Gay marriage vote marks a quiet revolution in Ireland

Gay marriage vote marks a quiet revolution in Ireland
Posters in Ireland urging people to vote against and for a national referendum to approve same-sex marriage.

DUBLIN - Ireland, the last country in Western Europe to decriminalise homosexuality, now looks set only two decades later to become the first in the world to approve same-sex marriage in a national referendum.

Back in 1993, legalising gay sex divided a deeply Catholic society. But a quiet revolution since then has so changed Ireland that now all political parties strongly back the reform. Only two of the 166 parliamentary deputies oppose it.

Prime Minister Enda Kenny, a practicing Catholic, has even visited a gay bar and polls predicting Friday's vote will pass by two-to-one.

Activists say close-knit communities drove the change by rallying around gay friends, family and co-workers, while the collapse of the Catholic Church's overwhelming influence allowed the political system to slowly come on board.

"Politicians used to rush out of the way to avoid photos with me.

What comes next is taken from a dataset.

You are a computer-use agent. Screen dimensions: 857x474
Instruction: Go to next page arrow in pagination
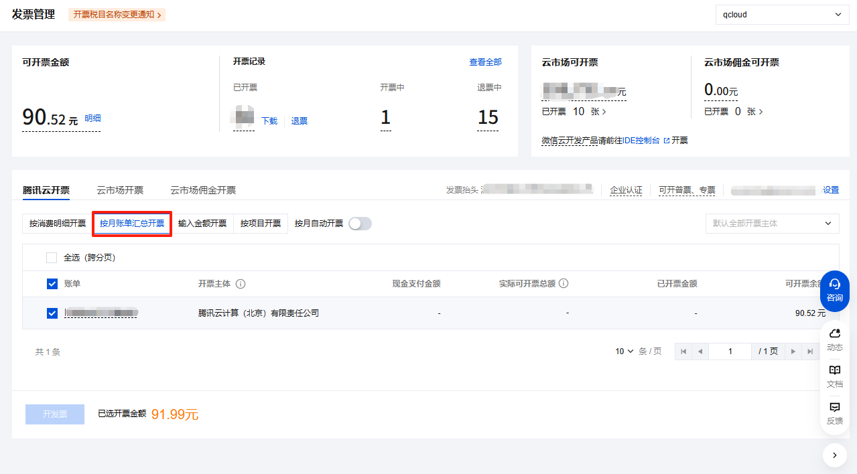(x=793, y=351)
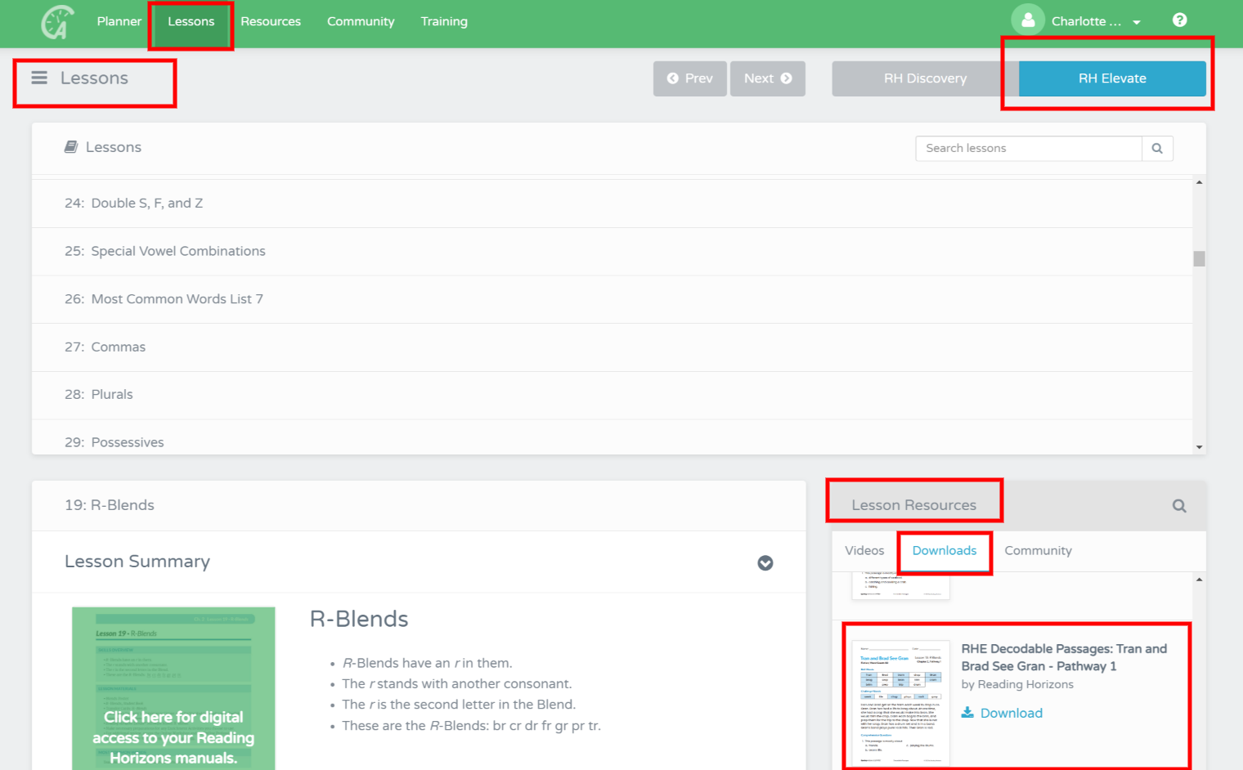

Now it's the reverse," said David Norris, a senator who led a decades-long campaign to decriminalise gay sex.

"The (same-sex marriage) campaign itself has been a landmark for Ireland ... there is a much clearer and much softer attitude towards gay people," he said.

Neighbouring Britain decriminalised homosexuality in 1967, but a veil of silence smothered the issue in Catholic Ireland. In the 1970s, police monitored Dublin's only gay bar and tiny gay pride marches were jeered by passers-by.

An attempt to overturn the criminal statute in 1983 failed when a supreme court judge referred to homosexuality as "morally wrong" and contributing to depression and suicide.

"It was a bitter time," said best-selling author Colm Toibin, one of Ireland's highest profile gay men. "It certainly looked to me as though the one thing they are never going to do in Ireland is accept us."

It was only after the European court in Strasbourg ruled it was incompatible with Europe's convention on human rights that homosexual activity was legalised. Only a third of voters agreed, a poll said.

WAVE OF CHANGE

But by then a wave of social change had hit Ireland as the Church's domination of politics collapsed after a torrent of sex abuse scandals.

The shift in attitudes that followed was driven as much by"mothers, sisters, workmates" fighting to defend gay men they knew as activist groups of gay men, said Toibin.

When the minister of justice set the age of consent for gay men to 17, she said the mother of a gay teenager had convinced her to do it.

As more public figures came out of the closet, gay bars started to appear in central Dublin and annual gay pride parades grew from a few hundred marchers in the early 1990s to 40,000 last year.

"The speed of all that change has been pretty incredible,"said Rory O'Neil, a drag queen who has helped lead the marriage equality campaign.

"That is partly because Ireland is a small country. Everyone has a gay uncle or a gay neighbour."

The final piece of the puzzle was the rallying of the political system, culminating in Kenny's visit to a party held at O'Neil's Panti Bar late last year.

"Five years ago no Taoiseach (prime minister) would have sat down and decided to appear in a gay bar," said O'Neil. "The idea that this would play visually well is remarkable."

A month later, one of the most senior members of Kenny's cabinet, Health Minister Leo Varadkar, came out as gay on national radio, unleashing a wave of media support.

Activists say they are worried that the media and political consensus may have prompted opponents of gay marriage from speaking out and that the vote may be close.

But if it passes, Saturday will be "a day of liberation,"said Toibin. "But I think people feel that whatever happens, there has been a sea change."